Pemerintah terus mendorong pelaksanaan reformasi di bidang hukum. Antara lain, Menteri Koordinator Bidang Politik, Hukum, dan Keamanan (Menkopolhukam) menerbitkan Keputusan Menkopolhukam No.63 Tahun 2023 tentang Tim Percepatan Reformasi Hukum. Berangotakan dari berbagai ahli, praktisi dan akademisi, tim itu fokus menyorot persoalan hukum.

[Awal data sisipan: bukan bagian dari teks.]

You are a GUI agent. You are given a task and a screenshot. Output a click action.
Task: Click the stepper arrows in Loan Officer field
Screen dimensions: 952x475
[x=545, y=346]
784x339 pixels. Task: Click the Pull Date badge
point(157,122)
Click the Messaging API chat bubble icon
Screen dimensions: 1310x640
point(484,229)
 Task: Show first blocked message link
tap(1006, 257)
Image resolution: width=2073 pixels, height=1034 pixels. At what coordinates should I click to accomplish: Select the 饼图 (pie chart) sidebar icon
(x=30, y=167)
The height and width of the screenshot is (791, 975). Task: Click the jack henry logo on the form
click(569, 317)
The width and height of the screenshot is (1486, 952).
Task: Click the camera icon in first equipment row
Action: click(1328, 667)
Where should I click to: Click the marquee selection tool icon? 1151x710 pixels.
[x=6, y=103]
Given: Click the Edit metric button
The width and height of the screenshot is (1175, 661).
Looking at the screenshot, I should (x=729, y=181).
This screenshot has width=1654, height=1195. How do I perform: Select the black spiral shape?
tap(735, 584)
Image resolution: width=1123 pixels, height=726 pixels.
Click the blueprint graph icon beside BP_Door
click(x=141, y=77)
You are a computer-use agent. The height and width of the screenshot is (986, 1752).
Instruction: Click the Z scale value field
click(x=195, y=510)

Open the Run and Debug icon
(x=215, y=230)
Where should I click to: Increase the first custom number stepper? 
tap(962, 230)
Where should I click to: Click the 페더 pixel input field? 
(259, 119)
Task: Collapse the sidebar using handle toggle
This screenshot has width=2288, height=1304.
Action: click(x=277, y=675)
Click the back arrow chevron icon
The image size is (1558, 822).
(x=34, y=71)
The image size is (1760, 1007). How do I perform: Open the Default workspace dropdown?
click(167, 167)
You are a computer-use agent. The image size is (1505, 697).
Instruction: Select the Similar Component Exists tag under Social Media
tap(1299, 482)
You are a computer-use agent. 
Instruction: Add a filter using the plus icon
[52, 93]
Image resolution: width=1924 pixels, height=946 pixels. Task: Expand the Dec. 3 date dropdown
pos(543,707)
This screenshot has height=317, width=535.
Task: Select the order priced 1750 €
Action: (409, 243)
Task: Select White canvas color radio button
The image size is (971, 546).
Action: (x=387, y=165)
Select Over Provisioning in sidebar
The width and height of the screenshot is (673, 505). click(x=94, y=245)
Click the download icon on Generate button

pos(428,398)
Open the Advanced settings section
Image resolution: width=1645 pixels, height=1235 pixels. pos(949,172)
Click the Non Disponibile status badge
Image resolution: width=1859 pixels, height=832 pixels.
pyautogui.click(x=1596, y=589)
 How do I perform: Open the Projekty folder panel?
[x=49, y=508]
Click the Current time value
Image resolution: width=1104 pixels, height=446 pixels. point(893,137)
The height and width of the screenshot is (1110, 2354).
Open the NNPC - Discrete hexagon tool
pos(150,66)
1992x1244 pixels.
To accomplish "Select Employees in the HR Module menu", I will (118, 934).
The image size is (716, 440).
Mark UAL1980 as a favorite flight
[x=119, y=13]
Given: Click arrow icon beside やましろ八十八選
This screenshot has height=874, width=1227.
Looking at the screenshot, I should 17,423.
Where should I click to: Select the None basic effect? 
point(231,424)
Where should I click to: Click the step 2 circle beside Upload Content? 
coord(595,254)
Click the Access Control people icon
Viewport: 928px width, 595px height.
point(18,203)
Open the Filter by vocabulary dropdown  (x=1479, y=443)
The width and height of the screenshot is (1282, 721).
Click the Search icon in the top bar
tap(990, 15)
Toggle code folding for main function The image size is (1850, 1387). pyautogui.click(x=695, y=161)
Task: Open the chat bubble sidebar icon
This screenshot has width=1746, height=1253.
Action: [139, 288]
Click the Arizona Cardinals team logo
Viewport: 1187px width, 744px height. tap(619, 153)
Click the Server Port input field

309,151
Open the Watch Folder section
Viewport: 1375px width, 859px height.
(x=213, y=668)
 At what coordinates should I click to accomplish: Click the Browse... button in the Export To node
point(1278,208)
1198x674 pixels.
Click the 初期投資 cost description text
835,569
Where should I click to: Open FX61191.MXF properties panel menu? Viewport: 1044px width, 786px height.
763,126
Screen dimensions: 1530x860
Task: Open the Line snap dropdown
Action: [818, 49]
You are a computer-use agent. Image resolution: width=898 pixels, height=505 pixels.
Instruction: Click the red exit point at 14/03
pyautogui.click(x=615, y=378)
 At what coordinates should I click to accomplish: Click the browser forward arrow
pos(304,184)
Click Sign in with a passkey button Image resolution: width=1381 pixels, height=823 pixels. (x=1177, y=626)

Beleid yang terbit 23 Mei 2023 itu menugaskan tim merancang strategi dan agenda prioritas terhadap 4 isu utama. Yakni Reformasi Lembaga Peradilan dan Penegakan Hukum; Penegakan Hukum Sektor Agraria dan Sumber Daya Alam; Pencegahan dan Pemberantasan Korupsi; dan Reformasi Sektor Peraturan Perundang-Undangan.
Salah satu anggota Tim Percepatan Reformasi Hukum dari kelompok kerja (Pokja) Reformasi Lembaga Peradilan dan Penegakan Hukum, Ahmad Fikri Assegaf, mengatakan secara umum tim masih melakukan finalisasi. Sejak bekerja awal Juni 2023 hasil kerja tim rencananya akan disampaikan kepada Presiden Joko Widodo. Kendati waktu yang diberikan sangat singkat yakni 3 bulan, tapi tim harus menuntaskan tugasnya dan menghasilkan rencana aksi.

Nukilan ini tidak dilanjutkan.